● **What is expected**
Please copy every record below exactly and leave out the pictures.
+-------+
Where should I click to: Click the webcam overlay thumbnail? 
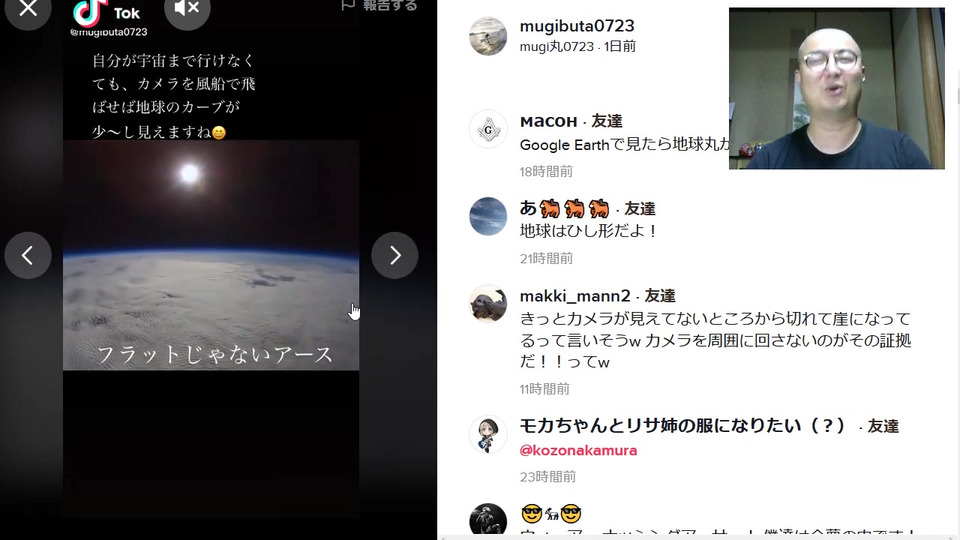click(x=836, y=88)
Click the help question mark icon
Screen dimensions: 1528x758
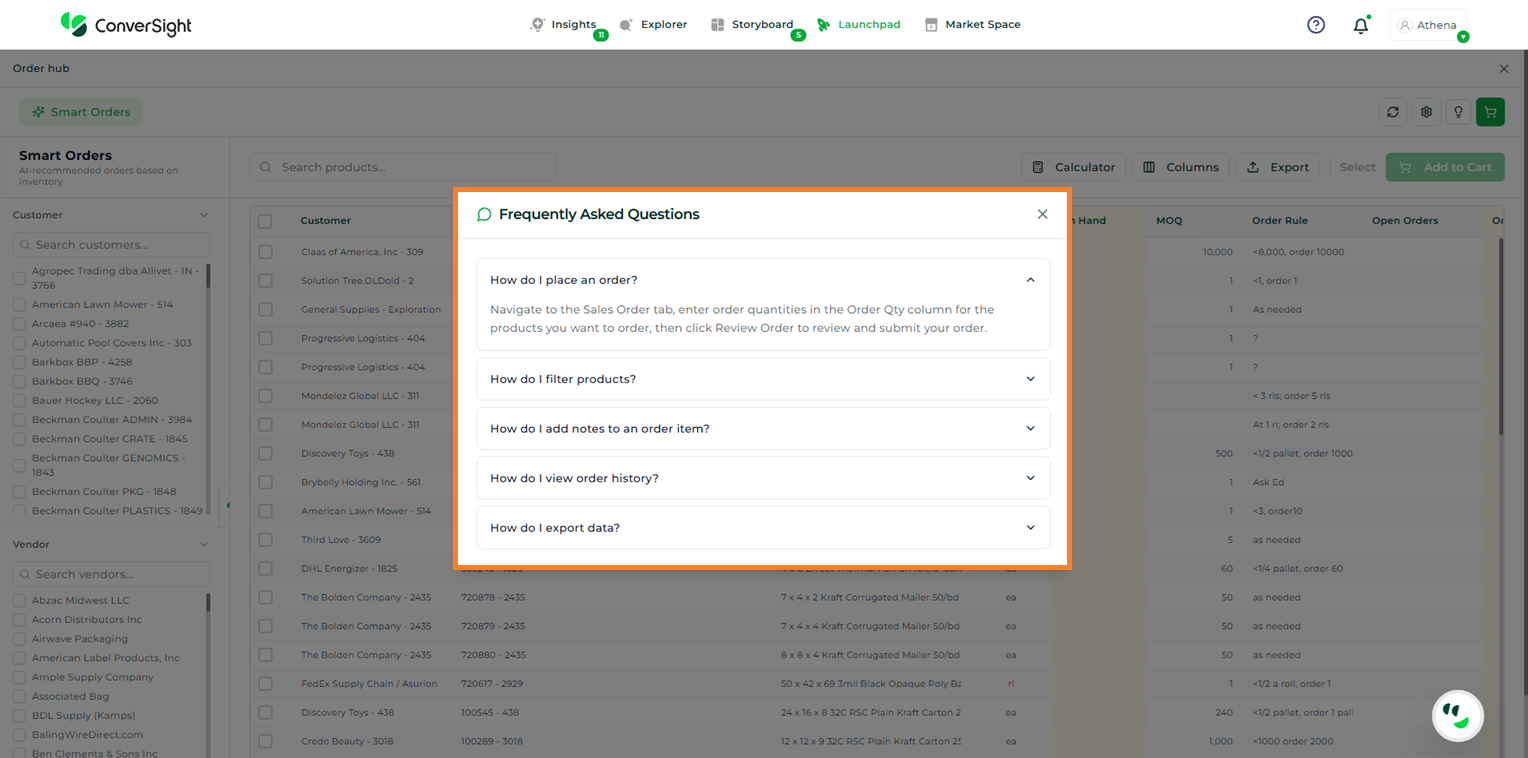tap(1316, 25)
+-------+
● **Solution**
Where should I click to: Click the webcam overlay thumbnail? 
click(x=836, y=88)
Click the help question mark icon
Screen dimensions: 1528x758
tap(1316, 25)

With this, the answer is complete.